:: Activity ::
The answer should hold only the lines from the one containing "Click the Print icon in the toolbar" through the one containing "Task: Toggle the Instant3D button" in the entries below, copied exactly, without pictures.

# # # # # # #

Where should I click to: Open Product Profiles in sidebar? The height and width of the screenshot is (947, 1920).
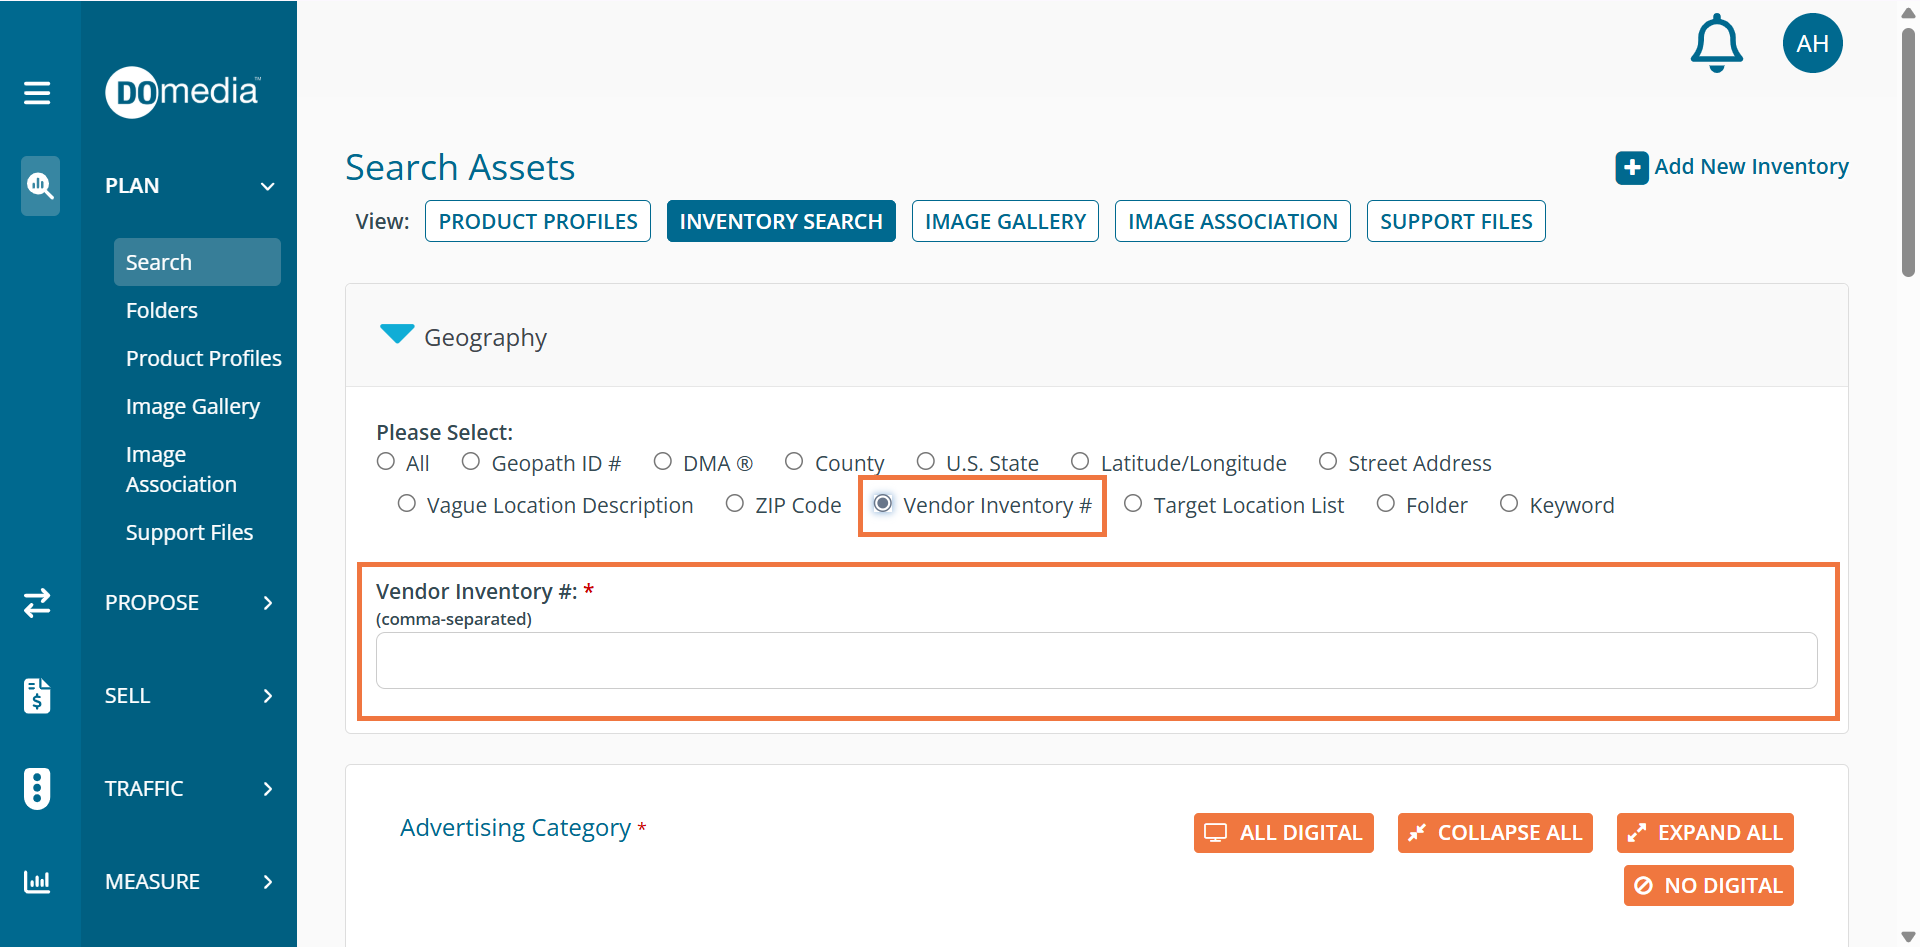[203, 358]
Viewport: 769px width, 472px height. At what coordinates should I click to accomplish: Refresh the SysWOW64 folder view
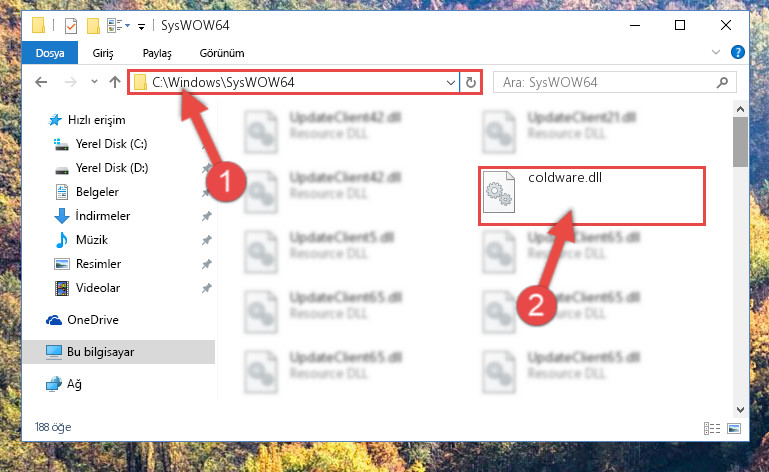pos(470,82)

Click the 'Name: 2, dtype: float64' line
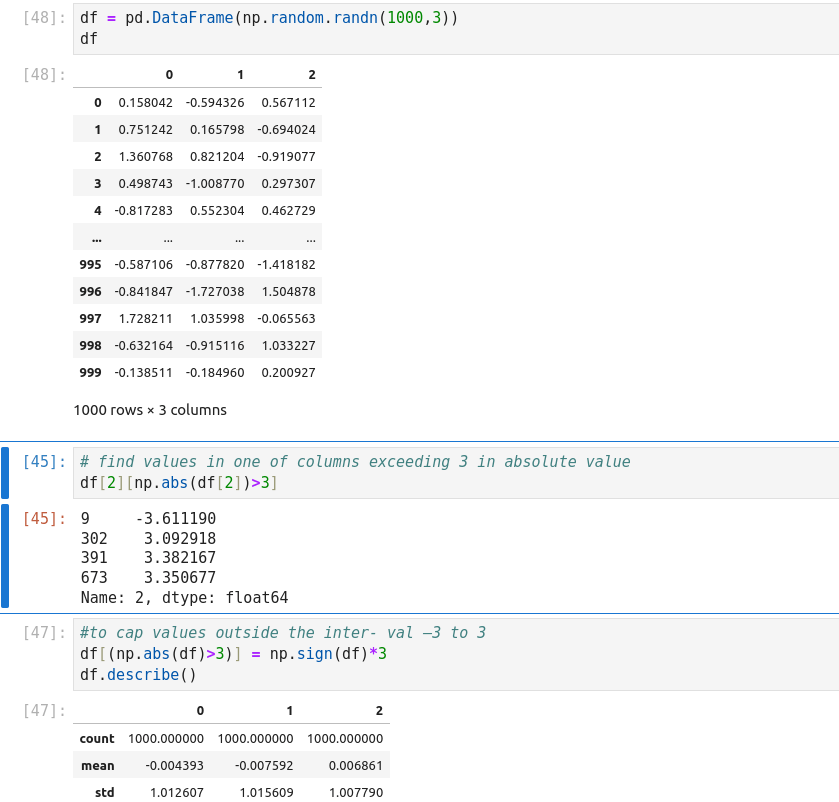pos(184,598)
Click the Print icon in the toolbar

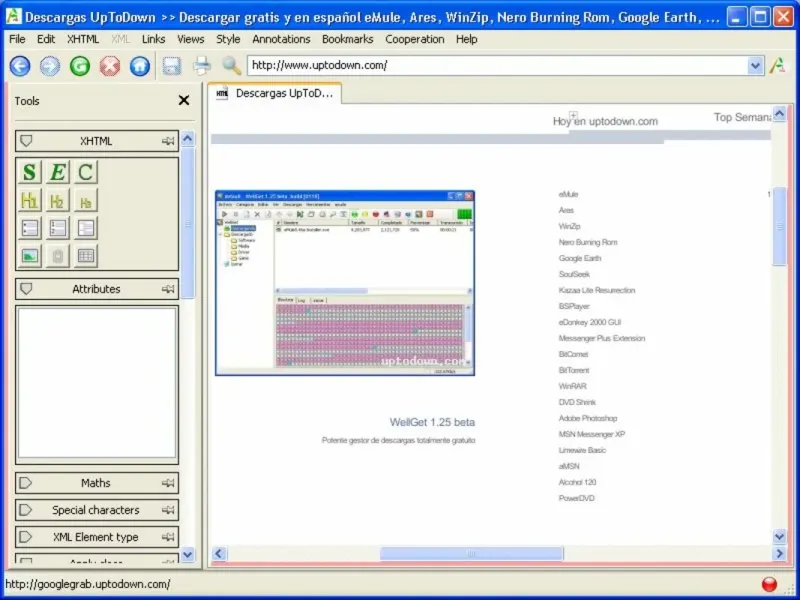coord(201,66)
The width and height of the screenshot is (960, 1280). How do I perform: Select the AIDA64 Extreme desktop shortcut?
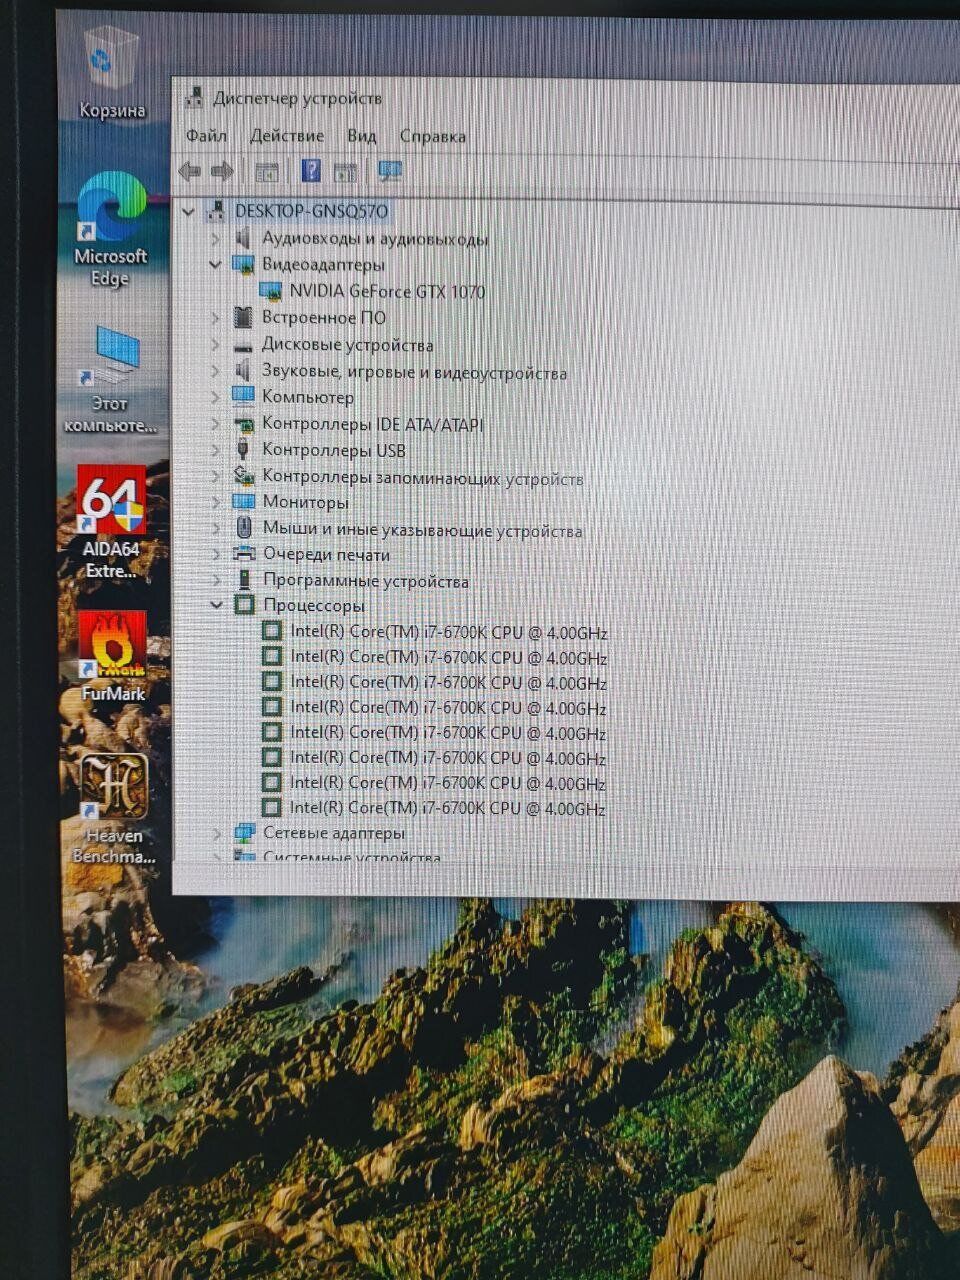(111, 520)
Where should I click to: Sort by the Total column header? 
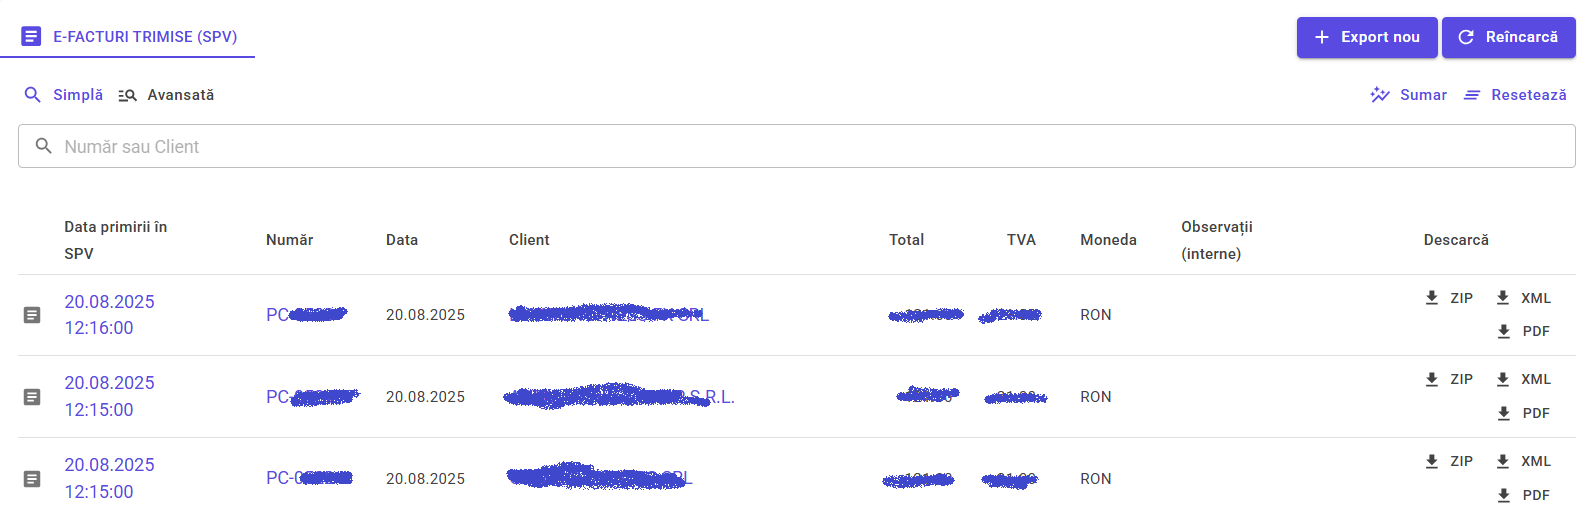(x=906, y=240)
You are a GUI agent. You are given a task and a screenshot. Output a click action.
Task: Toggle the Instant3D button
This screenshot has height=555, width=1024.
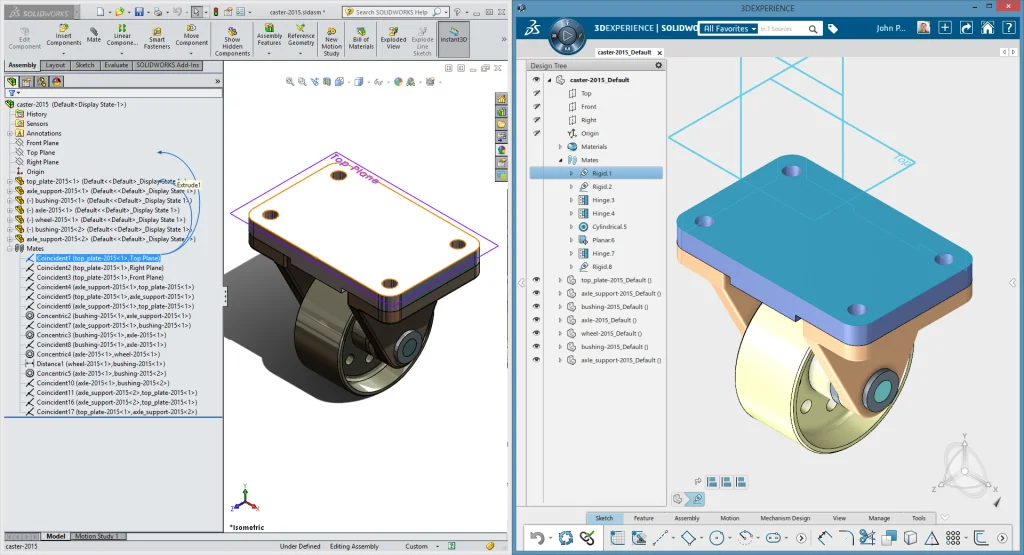pos(454,36)
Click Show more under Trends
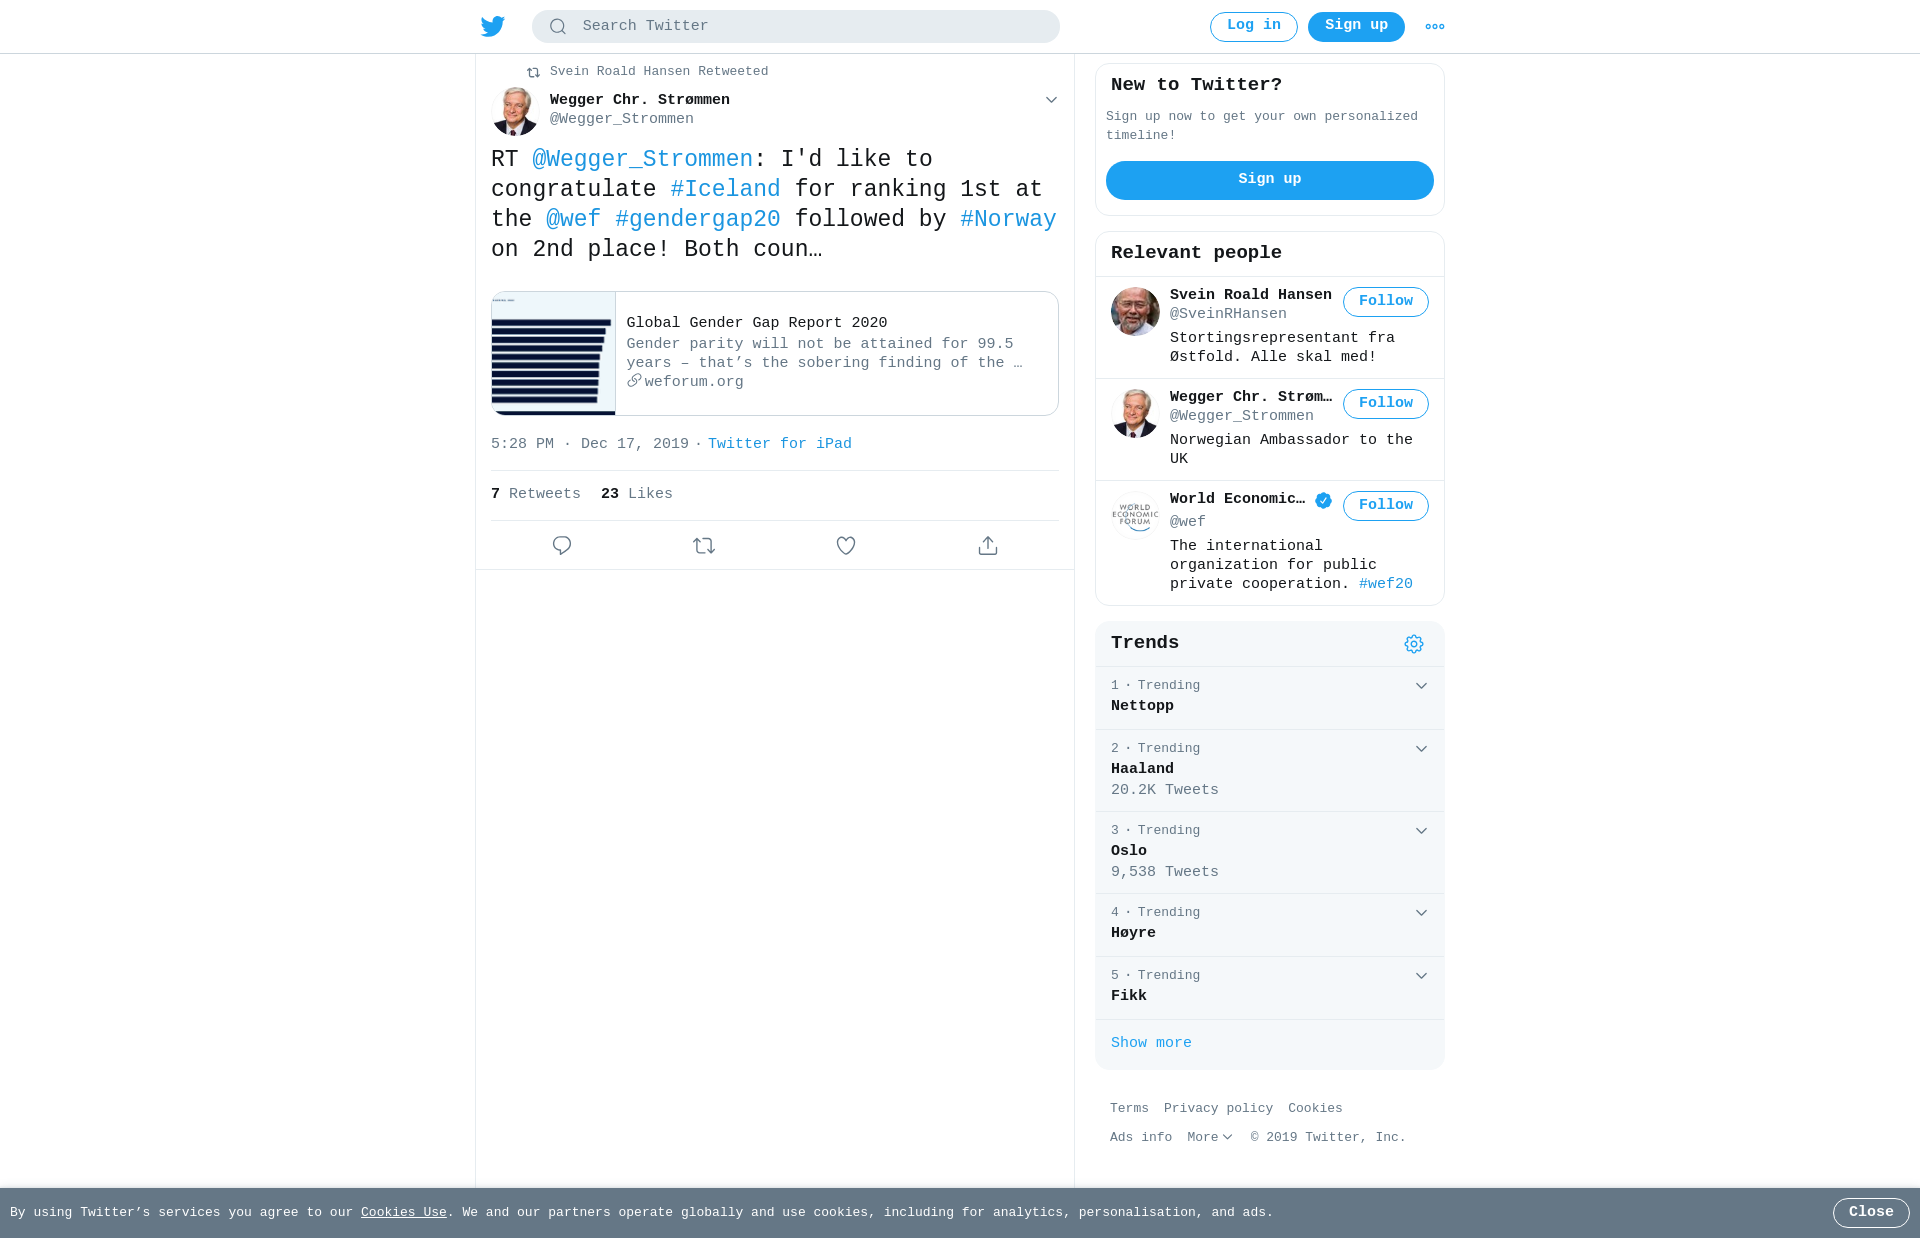The height and width of the screenshot is (1238, 1920). point(1151,1043)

# # # # # # #

:: Answer area ::
Click the Print icon in the toolbar

coord(201,66)
The width and height of the screenshot is (960, 1280). How do I perform: Select the AIDA64 Extreme desktop shortcut?
(111, 520)
Where should I click to: Sort by the Total column header? 
(x=906, y=240)
You are a GUI agent. You are given a task and a screenshot. Output a click action.
Task: Toggle the Instant3D button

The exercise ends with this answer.